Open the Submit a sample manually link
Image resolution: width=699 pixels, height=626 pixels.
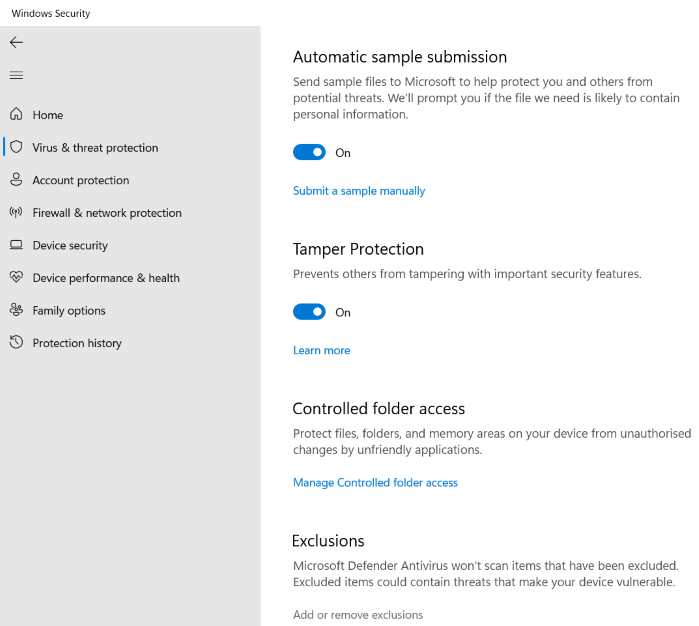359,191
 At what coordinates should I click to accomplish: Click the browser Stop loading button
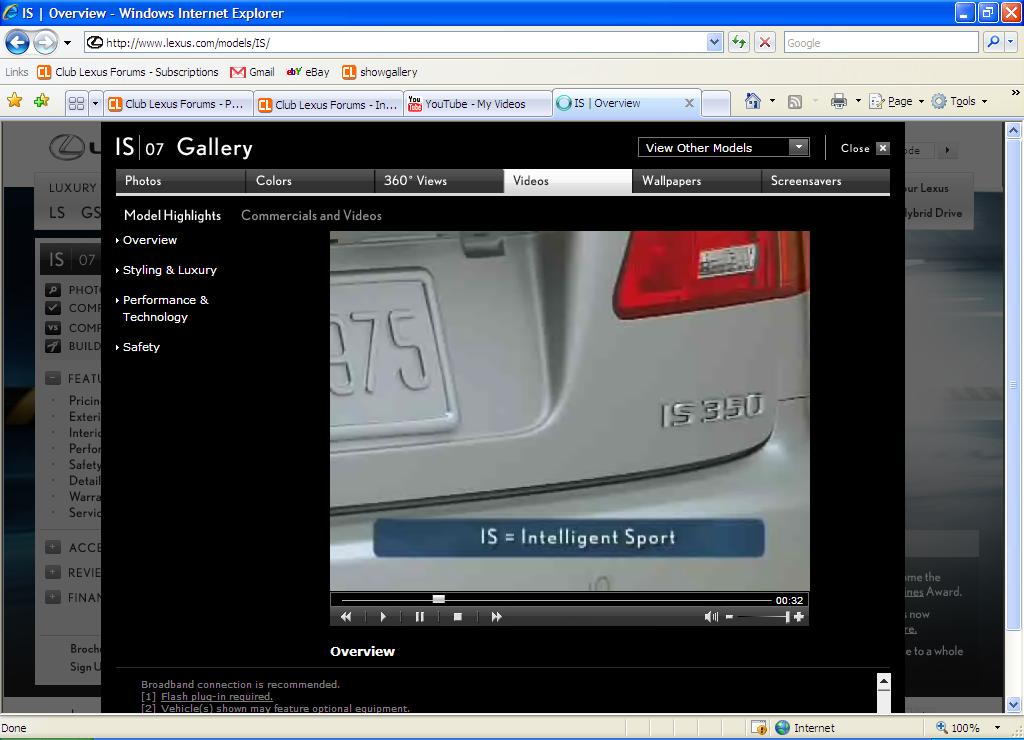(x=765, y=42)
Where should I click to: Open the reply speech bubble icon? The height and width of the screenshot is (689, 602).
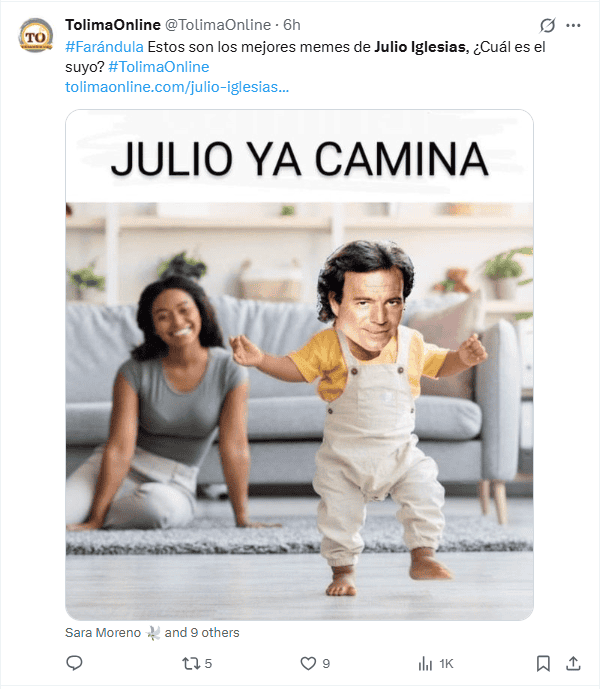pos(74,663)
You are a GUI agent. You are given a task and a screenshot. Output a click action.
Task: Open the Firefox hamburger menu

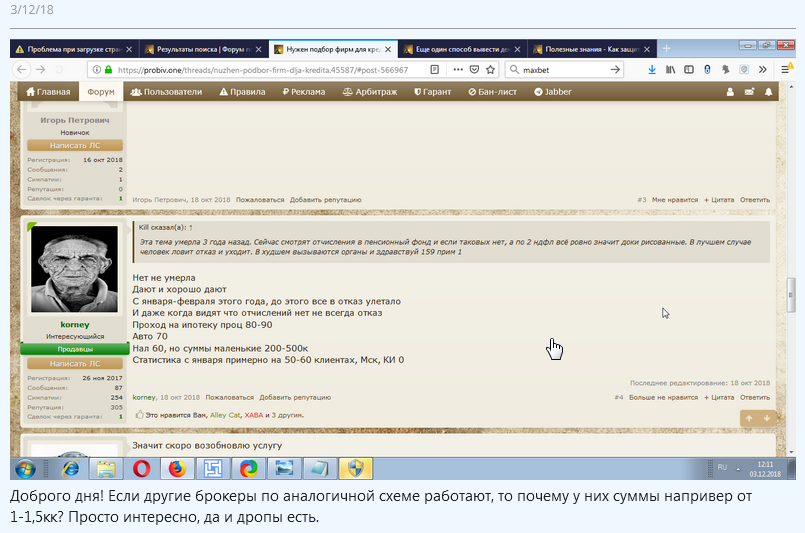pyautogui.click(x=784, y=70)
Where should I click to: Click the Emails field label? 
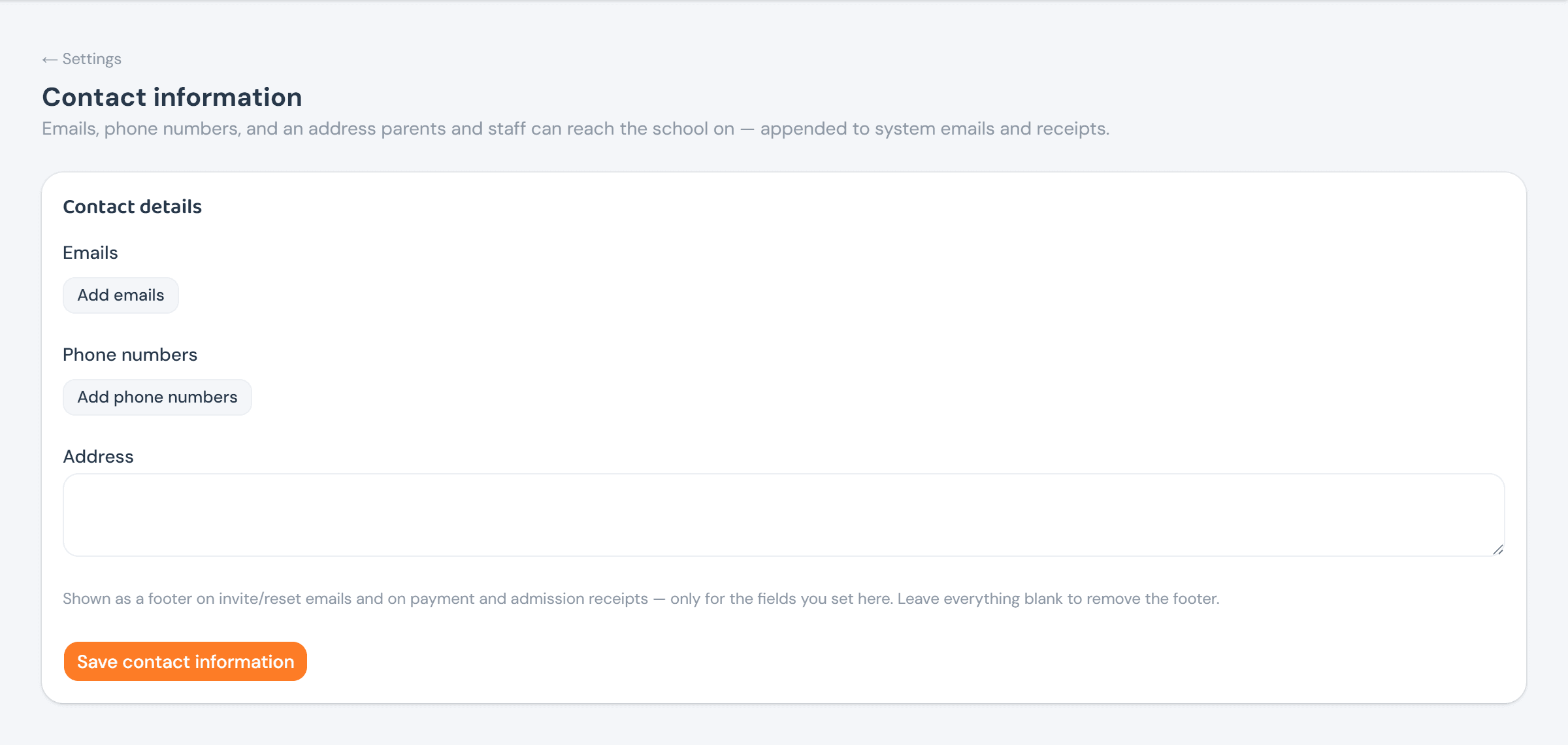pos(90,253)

■ ABOUT THIS EXERCISE: Beginning at the line that contains "Where should I click to: Open" and ending at the last line of the data, return each line exactly; no picture belongs in the copy.

■ RESPONSE:
Where should I click to: Open the reply speech bubble icon? The height and width of the screenshot is (689, 602).
pos(74,663)
You are a GUI agent. You are given a task and a screenshot. Output a click action.
Task: Open the Firefox hamburger menu

pyautogui.click(x=784, y=70)
Where should I click to: Click the Emails field label? 
pos(90,253)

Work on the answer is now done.